▶ [Task to complete]:
Among the entries below, please repeat exactly and only the lines from the line containing "Instruction: Uncheck Afficher" to the line containing "Given: Click the purple 航道知识库 assistant icon", both lines included.

[Data records]
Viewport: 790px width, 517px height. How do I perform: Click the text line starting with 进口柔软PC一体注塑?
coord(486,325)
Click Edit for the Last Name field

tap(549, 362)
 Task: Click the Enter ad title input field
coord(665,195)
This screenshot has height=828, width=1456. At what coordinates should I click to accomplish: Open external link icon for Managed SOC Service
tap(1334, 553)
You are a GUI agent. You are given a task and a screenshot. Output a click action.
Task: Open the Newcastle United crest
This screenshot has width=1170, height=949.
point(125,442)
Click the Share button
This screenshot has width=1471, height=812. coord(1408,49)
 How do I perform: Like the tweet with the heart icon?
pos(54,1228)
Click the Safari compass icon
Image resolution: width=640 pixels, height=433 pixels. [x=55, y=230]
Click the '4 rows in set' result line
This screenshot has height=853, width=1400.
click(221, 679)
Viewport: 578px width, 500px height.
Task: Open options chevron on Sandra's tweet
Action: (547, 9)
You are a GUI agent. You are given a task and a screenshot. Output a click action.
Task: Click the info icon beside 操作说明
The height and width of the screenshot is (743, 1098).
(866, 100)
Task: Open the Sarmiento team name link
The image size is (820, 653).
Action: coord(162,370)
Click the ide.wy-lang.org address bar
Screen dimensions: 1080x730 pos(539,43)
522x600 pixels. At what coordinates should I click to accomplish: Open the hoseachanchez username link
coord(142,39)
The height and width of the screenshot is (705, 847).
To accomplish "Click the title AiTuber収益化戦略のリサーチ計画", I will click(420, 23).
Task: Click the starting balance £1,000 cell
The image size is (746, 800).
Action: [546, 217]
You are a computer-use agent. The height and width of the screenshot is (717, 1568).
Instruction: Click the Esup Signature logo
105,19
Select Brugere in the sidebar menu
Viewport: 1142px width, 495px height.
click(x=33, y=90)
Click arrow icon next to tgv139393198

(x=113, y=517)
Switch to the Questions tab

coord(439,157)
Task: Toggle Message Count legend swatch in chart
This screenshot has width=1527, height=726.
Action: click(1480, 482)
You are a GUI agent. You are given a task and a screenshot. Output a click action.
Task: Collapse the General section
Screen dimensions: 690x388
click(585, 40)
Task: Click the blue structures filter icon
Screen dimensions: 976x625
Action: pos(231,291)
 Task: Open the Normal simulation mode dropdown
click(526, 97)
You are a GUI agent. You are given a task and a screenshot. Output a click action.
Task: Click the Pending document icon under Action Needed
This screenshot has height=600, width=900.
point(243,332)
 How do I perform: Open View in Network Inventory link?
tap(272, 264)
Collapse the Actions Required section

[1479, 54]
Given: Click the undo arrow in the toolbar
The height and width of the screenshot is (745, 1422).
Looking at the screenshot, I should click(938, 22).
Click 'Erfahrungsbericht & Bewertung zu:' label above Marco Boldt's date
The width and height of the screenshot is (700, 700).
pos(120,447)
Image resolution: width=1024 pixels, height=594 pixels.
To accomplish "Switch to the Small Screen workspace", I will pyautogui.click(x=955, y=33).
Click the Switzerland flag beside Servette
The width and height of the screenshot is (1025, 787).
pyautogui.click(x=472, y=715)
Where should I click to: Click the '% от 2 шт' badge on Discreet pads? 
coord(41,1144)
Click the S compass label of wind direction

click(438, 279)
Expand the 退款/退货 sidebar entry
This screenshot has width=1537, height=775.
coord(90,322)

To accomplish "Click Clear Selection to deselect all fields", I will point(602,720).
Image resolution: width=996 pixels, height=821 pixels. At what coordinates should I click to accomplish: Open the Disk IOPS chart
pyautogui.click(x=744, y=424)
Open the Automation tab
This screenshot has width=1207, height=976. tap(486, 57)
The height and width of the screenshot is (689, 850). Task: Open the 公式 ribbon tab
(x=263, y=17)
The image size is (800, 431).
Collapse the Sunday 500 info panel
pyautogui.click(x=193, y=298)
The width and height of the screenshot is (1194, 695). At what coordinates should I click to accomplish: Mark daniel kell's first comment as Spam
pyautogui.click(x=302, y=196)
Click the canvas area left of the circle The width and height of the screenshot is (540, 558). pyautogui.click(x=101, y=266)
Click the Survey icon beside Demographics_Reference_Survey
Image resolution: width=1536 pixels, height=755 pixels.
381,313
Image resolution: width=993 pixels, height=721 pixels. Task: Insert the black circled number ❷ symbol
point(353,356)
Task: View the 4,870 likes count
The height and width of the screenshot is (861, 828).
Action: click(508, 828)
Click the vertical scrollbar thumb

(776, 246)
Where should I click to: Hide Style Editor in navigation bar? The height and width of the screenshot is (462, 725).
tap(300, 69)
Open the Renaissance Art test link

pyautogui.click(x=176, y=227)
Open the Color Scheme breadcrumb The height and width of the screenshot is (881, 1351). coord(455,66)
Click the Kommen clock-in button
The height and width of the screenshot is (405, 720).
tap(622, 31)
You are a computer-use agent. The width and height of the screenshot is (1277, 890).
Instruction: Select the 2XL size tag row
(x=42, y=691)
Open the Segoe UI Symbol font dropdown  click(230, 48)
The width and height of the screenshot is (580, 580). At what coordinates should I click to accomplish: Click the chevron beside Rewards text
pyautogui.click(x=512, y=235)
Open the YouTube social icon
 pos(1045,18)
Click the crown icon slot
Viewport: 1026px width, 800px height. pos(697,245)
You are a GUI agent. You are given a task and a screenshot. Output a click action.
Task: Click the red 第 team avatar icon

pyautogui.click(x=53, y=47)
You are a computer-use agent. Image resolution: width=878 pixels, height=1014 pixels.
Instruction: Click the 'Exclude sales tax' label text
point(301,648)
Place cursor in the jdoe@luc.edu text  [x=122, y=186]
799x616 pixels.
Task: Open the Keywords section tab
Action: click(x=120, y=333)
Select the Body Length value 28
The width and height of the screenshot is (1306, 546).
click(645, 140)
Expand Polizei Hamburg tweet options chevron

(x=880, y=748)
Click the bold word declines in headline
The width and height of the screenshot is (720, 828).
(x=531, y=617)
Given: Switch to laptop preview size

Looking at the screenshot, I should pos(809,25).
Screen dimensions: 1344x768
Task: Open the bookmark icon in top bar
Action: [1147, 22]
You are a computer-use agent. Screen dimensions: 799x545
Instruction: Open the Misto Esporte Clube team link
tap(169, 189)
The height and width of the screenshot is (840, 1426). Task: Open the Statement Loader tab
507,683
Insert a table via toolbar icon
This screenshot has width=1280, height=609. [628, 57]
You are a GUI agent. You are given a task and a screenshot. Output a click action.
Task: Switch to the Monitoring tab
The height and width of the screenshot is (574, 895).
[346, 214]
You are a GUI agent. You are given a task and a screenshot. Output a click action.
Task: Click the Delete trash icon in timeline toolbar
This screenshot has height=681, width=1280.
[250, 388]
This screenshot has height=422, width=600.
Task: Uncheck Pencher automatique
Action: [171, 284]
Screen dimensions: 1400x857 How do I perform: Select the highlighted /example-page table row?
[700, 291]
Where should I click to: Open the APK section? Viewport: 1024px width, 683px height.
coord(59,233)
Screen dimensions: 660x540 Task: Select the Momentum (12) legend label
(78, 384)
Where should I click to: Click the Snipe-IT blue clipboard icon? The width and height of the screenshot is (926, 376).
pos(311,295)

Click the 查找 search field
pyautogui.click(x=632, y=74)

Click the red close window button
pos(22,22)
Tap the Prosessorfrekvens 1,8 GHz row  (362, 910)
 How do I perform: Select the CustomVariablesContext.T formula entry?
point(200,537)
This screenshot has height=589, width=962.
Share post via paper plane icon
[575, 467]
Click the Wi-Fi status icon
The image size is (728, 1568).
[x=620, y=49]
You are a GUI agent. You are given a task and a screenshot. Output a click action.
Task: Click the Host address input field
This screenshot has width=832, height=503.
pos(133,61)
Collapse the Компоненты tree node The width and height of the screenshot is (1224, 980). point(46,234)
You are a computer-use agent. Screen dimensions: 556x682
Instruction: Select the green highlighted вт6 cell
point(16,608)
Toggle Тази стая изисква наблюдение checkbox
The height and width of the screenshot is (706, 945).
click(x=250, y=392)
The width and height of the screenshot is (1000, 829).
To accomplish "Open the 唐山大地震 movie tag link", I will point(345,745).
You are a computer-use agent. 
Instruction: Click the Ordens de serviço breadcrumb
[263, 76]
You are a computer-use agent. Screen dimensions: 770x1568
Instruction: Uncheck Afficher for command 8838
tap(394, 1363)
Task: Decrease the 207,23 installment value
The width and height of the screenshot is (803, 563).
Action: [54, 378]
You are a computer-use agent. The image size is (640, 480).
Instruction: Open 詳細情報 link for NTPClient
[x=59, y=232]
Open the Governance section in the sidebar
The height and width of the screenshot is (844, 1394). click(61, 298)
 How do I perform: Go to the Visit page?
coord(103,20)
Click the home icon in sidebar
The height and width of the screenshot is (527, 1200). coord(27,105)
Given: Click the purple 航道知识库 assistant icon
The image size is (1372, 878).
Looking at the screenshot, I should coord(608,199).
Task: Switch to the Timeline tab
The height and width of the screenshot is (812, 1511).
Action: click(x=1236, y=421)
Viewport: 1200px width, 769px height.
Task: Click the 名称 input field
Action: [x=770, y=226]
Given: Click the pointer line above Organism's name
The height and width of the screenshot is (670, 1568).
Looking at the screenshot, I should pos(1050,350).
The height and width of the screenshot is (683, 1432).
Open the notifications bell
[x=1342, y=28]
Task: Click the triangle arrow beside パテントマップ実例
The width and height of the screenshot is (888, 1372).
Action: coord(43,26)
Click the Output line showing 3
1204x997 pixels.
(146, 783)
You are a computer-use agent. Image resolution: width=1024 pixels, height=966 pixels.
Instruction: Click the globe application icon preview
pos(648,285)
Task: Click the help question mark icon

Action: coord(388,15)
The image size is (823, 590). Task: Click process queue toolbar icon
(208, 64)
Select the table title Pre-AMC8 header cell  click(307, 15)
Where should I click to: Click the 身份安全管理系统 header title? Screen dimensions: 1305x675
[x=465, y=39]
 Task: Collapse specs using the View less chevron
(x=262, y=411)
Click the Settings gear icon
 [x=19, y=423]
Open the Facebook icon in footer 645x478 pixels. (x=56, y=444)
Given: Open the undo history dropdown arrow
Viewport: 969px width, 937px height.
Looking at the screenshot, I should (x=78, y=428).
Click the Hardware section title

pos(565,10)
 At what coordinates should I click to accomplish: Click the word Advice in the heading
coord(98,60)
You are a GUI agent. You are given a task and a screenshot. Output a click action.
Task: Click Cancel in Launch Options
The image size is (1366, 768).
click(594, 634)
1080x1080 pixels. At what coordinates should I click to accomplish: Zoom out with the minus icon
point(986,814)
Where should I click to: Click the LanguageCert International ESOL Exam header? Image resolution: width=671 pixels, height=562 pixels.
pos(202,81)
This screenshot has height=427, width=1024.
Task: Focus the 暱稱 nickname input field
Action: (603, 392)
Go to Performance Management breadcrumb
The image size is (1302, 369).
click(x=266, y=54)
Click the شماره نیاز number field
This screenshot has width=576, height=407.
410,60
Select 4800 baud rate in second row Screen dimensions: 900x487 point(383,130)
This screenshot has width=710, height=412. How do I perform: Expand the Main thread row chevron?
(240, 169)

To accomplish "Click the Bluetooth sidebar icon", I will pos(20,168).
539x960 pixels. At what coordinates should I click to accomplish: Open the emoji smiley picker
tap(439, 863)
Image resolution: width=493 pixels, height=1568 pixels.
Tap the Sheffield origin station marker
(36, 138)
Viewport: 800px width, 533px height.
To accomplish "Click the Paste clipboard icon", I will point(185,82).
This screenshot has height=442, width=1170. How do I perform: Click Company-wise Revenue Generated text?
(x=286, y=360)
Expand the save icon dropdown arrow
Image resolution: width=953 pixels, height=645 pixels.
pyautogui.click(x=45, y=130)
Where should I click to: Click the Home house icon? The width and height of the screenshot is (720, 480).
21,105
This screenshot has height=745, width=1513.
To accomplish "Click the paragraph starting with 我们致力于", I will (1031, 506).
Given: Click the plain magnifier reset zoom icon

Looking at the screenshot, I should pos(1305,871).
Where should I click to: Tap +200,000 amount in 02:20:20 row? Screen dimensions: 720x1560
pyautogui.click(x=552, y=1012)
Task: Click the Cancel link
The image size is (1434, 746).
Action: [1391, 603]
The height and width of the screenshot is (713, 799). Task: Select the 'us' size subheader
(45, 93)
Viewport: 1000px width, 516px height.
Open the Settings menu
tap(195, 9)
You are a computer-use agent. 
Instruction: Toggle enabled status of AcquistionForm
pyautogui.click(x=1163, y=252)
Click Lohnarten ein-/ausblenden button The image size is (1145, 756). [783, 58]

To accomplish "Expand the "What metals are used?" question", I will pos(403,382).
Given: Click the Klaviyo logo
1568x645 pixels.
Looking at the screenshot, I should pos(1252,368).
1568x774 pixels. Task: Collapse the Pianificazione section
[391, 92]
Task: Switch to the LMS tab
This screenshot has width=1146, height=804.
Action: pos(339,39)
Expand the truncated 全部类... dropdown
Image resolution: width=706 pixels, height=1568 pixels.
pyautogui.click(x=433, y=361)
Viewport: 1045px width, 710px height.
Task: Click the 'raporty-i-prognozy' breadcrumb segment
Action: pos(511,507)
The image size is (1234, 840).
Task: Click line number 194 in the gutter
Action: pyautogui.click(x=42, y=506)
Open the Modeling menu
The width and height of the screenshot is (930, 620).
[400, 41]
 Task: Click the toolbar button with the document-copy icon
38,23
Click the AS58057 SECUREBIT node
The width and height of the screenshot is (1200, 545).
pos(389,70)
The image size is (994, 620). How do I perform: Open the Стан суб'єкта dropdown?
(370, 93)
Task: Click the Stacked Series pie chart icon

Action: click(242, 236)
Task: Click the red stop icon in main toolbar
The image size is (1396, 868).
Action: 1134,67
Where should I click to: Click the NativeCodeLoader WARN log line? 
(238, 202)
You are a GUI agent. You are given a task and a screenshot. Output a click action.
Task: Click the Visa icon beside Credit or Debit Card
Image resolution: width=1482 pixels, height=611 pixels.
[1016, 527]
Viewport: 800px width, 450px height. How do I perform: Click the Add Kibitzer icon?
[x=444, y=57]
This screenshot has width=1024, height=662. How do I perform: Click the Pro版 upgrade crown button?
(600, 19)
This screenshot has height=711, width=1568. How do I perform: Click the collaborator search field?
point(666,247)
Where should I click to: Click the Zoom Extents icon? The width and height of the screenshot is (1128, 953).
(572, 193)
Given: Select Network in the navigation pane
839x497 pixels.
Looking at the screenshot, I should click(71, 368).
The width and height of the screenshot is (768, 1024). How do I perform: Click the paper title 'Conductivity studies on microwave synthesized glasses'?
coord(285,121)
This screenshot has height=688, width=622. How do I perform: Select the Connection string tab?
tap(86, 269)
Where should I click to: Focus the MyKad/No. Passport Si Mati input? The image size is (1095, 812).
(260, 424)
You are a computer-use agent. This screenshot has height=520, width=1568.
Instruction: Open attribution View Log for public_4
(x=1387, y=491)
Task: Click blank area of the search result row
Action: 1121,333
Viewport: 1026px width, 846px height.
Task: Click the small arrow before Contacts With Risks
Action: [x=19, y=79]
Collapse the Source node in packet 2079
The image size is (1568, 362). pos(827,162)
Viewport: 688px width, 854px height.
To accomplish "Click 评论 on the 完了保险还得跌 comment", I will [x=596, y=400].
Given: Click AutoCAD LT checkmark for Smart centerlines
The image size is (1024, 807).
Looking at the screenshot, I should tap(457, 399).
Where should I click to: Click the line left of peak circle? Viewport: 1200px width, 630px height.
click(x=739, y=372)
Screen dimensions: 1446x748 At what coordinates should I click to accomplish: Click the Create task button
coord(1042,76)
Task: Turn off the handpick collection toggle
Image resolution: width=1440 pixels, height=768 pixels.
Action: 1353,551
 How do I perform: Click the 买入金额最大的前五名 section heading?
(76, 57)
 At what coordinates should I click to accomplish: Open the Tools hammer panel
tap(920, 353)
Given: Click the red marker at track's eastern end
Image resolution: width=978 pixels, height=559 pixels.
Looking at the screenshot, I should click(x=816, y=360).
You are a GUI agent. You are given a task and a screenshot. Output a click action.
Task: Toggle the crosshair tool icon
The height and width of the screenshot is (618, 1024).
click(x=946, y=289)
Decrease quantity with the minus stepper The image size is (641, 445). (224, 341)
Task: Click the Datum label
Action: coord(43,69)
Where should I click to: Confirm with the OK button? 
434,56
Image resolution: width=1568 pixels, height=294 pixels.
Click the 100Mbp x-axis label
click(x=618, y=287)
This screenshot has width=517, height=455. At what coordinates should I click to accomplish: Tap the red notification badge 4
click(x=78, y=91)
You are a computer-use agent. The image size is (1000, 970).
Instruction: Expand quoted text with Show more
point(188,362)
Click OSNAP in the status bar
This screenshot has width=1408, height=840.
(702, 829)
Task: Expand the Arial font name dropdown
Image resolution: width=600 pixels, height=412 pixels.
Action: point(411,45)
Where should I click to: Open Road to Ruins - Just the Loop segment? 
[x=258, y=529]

▶ [Answer space]:
Instruction: Uncheck Afficher for command 8838
tap(394, 1363)
Task: Decrease the 207,23 installment value
The width and height of the screenshot is (803, 563).
Action: [54, 378]
You are a computer-use agent. The image size is (640, 480).
Instruction: Open 詳細情報 link for NTPClient
[x=59, y=232]
Open the Governance section in the sidebar
The height and width of the screenshot is (844, 1394). click(61, 298)
 How do I perform: Go to the Visit page?
coord(103,20)
Click the home icon in sidebar
The height and width of the screenshot is (527, 1200). coord(27,105)
Given: Click the purple 航道知识库 assistant icon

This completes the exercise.